Selected passage
---------------

A Blog by Jonathan Low

 

Jul 27, 2019

You Can't Copyright A Cocktail. What's A Creative Bartender To Do?

Just as in the intangibly-driven world of software, scale matters. JL

Nathan Mattise reports in ars technica:

In the modern drinks world, copyright may be the most useless legal tool for enterprising bartenders. In this modern cocktail renaissance, a killer recipe at an influential bar can suddenly show up on menus worldwide with little more than a written credit. The US Copyright Office puts it plainly: "A mere listing of ingredients or contents, or a simple set of directions, is uncopyrightable." As bartenders work their way up from a single recipe or shift work to helping shape an entire bar program—full recipe menus, training materials, and standardized operating procedures—those are where IP law falls on their side.
Anyone who fancies themselves a fan of cocktails knows the names: the Manhattan, Old Fashioned, Martini, Margarita, on and on and on. In the drinks world, such recipes have stood the test of time and grown into industry icons over decades. But unlike similar cultural colossuses elsewhere—from Mickey Mouse on screen or "Hey Jude" in the stereo—you can find the Negroni being deployed freely at virtually every bar in America. What gives?

---------------

Raw records

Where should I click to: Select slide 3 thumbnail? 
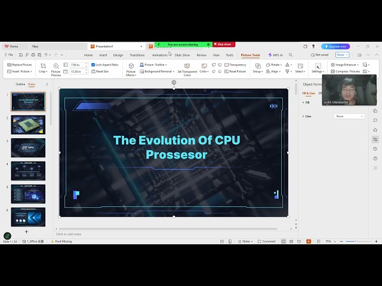(x=28, y=148)
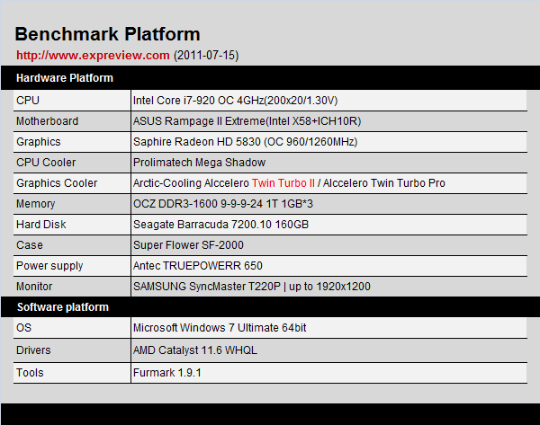Screen dimensions: 540x425
Task: Click the Antec TRUEPOWERR 650 entry
Action: tap(194, 266)
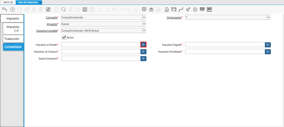Click the paper plane send icon
This screenshot has width=284, height=127.
(x=188, y=9)
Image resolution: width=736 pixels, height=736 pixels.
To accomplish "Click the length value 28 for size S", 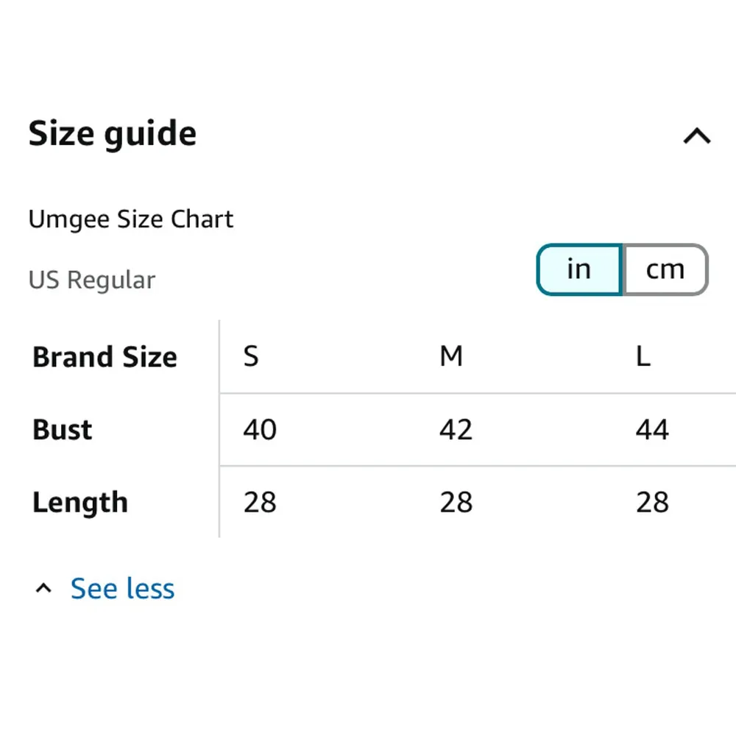I will tap(260, 503).
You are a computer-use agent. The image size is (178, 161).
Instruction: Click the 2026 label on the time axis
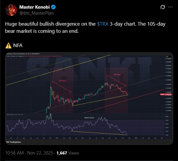(x=136, y=138)
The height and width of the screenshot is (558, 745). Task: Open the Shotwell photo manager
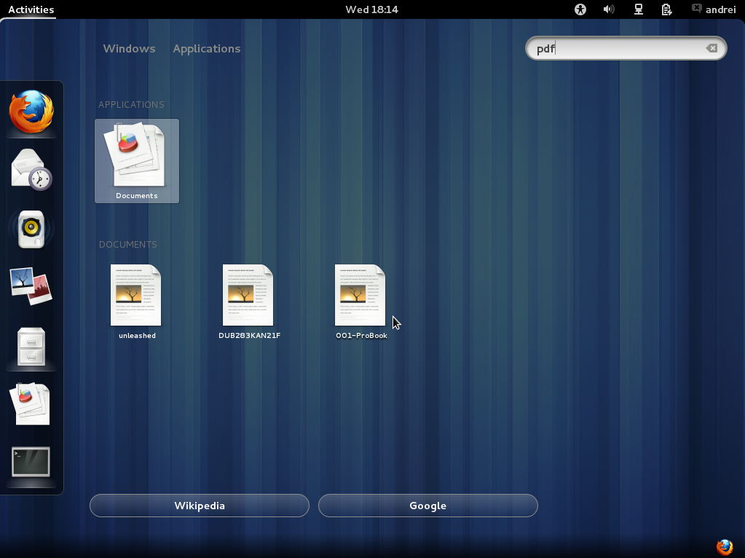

---------------

Problems to solve
1 - In the cocktail copyright article, shorten the paragraph beginning "In the modern drinks world" and keep its main facts.
2 - Carry on the cocktail copyright article from its last sentence.
The records aren't needed for this work.

The results
1 - Copyright does little for enterprising bartenders today. A standout recipe from an influential bar can appear on menus worldwide with only a written credit. The US Copyright Office says a mere listing of ingredients or a simple set of directions can't be copyrighted. IP law does side with bartenders once they help shape a whole bar program, with full recipe menus, training materials, and standardized operating procedures.

2 -
"Can you copyright and own a recipe? A recipe in the eyes of the law doesn't have that creative spark," says attorney Andrea Mealey, an intellectual property expert who has done legal work for beverage companies like Gosling's Rum. During a panel on IP in the bar industry at the 2019 Tales of the Cocktail (TOTC) conference, she next points at the ceiling in this conference room. "The design of that chandelier—someone had to come up with it. It's creative, and you can own copyright on that design. I can do a slightly different design and own that as well. But a recipe is like a phone book in the eyes of the law—you can't own something so factual."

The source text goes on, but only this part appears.